Многие годы я зарабатывал на хлеб трудом, далеким от профессии, и писательство объявилось и утвердилось, как отдых, как способ душевного выживания в ситуациях, способных пожирать душевный оптимизм, данный всякому человеку от рождения.
Хорошо писалось в камере, когда было можно, в кочегарках под рев моторов, в таежном зимовье под стук дождя по рубероидной крыше. И когда в конце восьмидесятых личные обстоятельства изменились к лучшему, решил, что все... Нет мотивации, нет действия. Скоро, однако, выяснилось, что не так... Что — привычка. Что не писать невозможно. И когда уже к пятидесяти годам получил, наконец, читателя, когда узнал, что кому-то нравится то, что делаю, тогда только началась осторожная переоценка того, что считал всего лишь случайным увлечением. К сожалению, поздно. Потому так и не дорос до солидного многопланового жанра — романа, каковой всегда почитал высшим продуктом (если так можно сказать) литературного труда.

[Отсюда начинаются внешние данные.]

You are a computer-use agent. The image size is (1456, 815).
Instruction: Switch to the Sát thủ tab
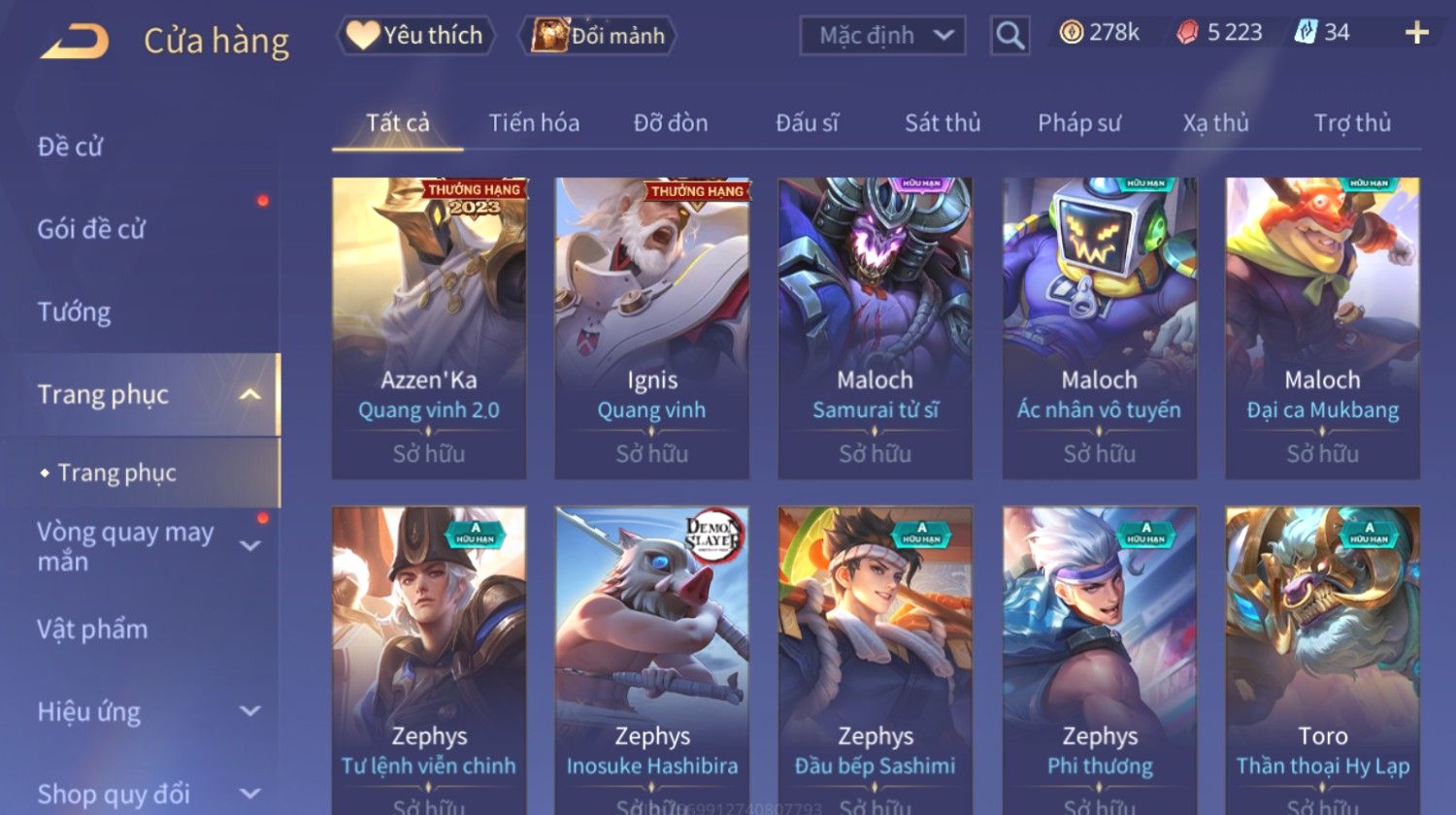943,123
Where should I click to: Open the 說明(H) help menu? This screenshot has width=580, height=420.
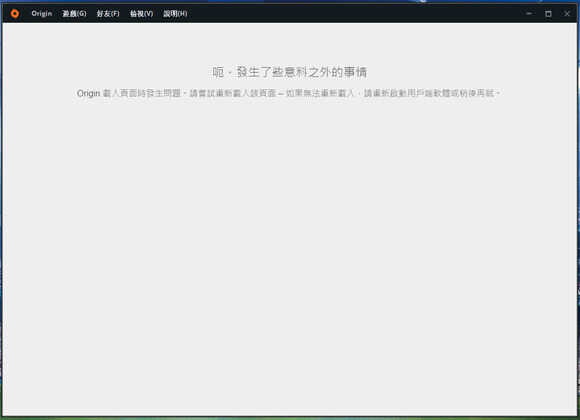(175, 14)
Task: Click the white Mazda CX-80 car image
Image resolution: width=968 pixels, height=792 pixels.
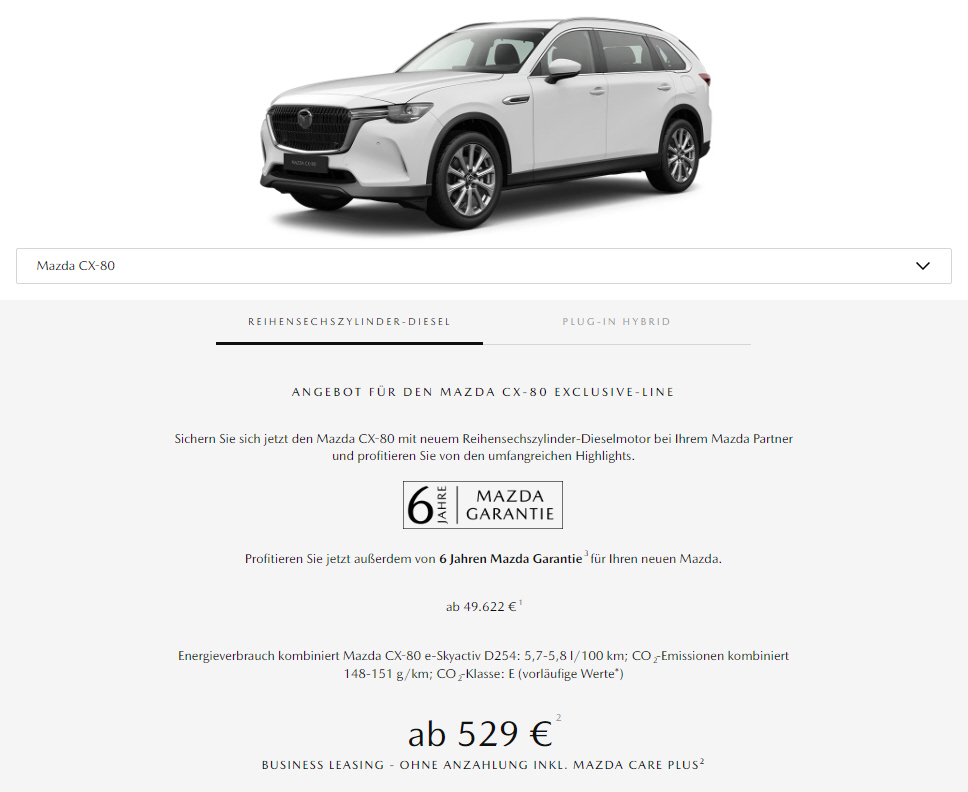Action: (x=485, y=122)
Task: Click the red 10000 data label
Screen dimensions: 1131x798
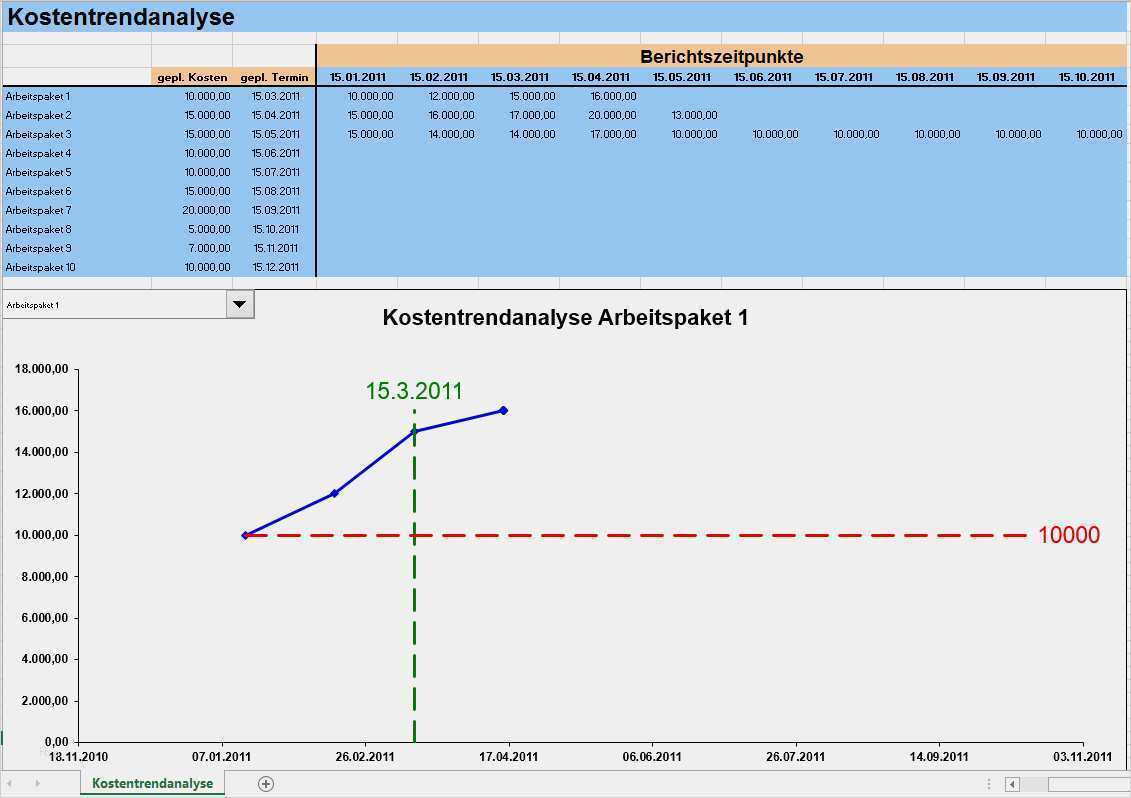Action: coord(1068,536)
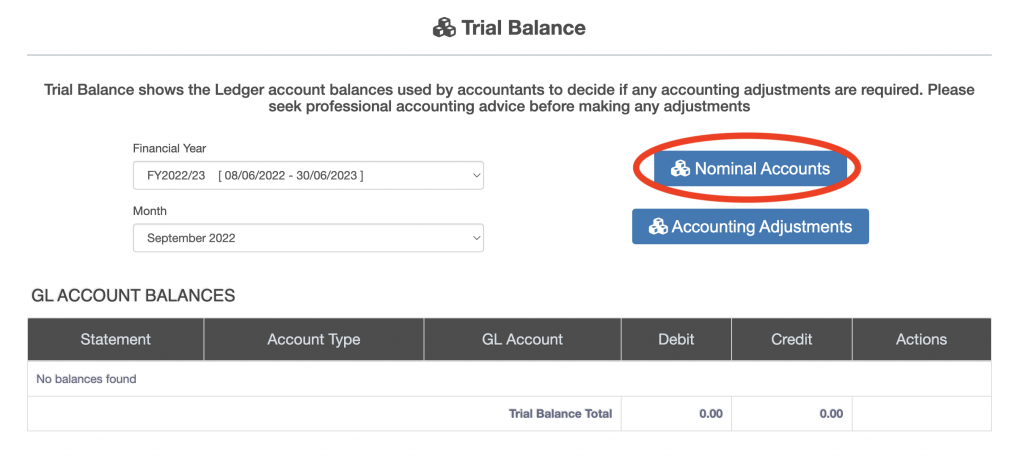1024x458 pixels.
Task: Click the chevron arrow of Month selector
Action: pyautogui.click(x=474, y=238)
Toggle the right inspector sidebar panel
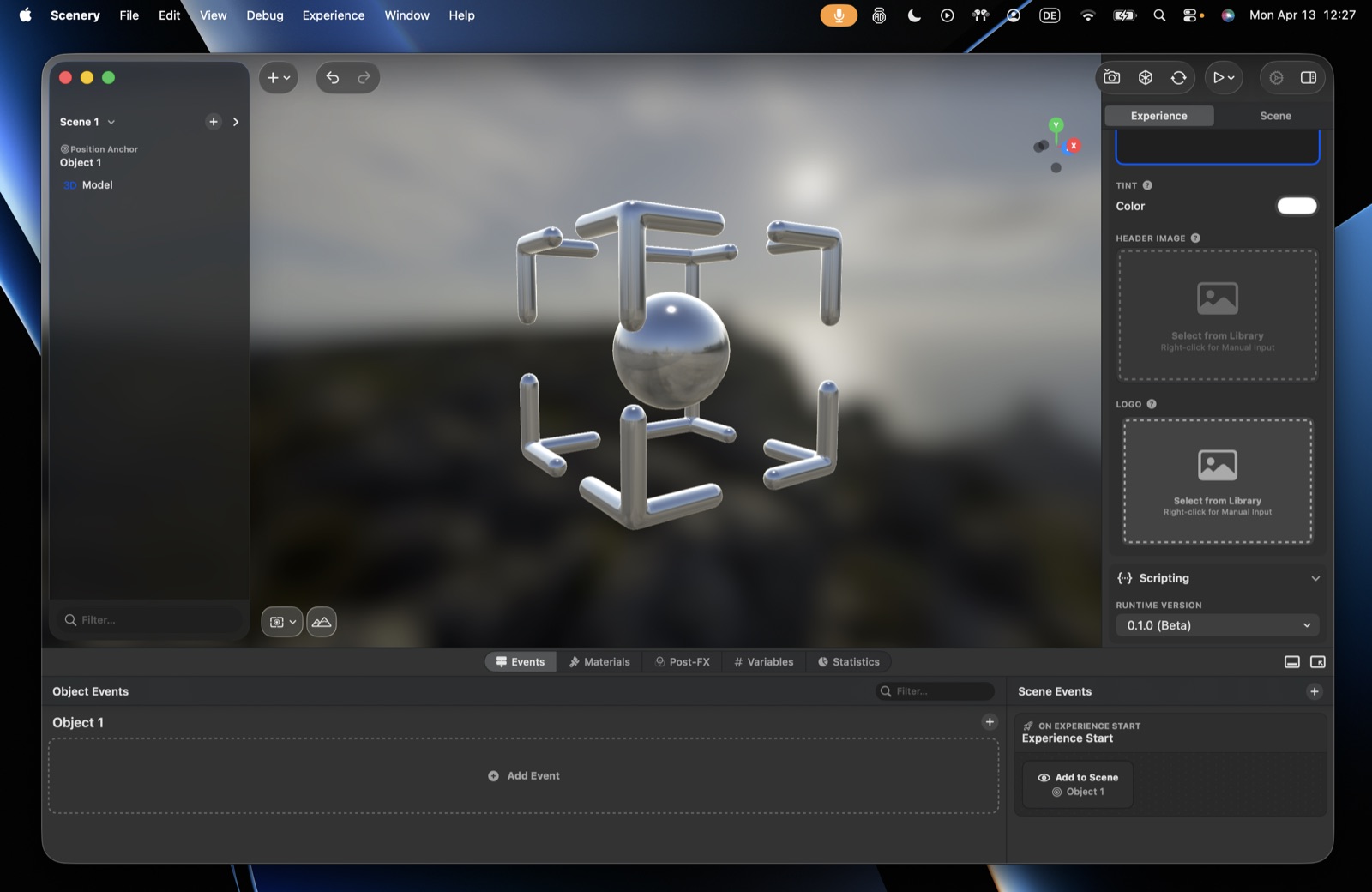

Но как раз благодаря "писательству" я и стал сотрудником литературного журнала. Бесконечно благодарен Владимиру Крупину, предложившему мне эту работу именно в тот момент, когда я с удручающей ясностью осознал, что в идущей вразнос смуте мне места нет...
Еще в восемьдесят четвертом году, в лагере особого режима, вдруг, без всякой видимой причины возник у меня острейший и даже какой-то нервный интерес к событиям начала семнадцатого века. В Москве жена, обложившись книгами, переписывала по моей просьбе источники, документы времен русской Смуты. Еженедельно я получал по два-три толстущих письма и буквально заглатывал их содержание. Первую главу будущей повести о Марине Мнишек удалось отправить письмом. Но тогда дальше первой главы дело не пошло. Через шесть лет, однажды достав и перечитав ее, я вдруг сел за пишущую машинку. Новая русская смута была уже в полном разгаре, и было едва ли обоснованное ощущение, что я все о ней знаю. Кроме сроков. Кроме результата.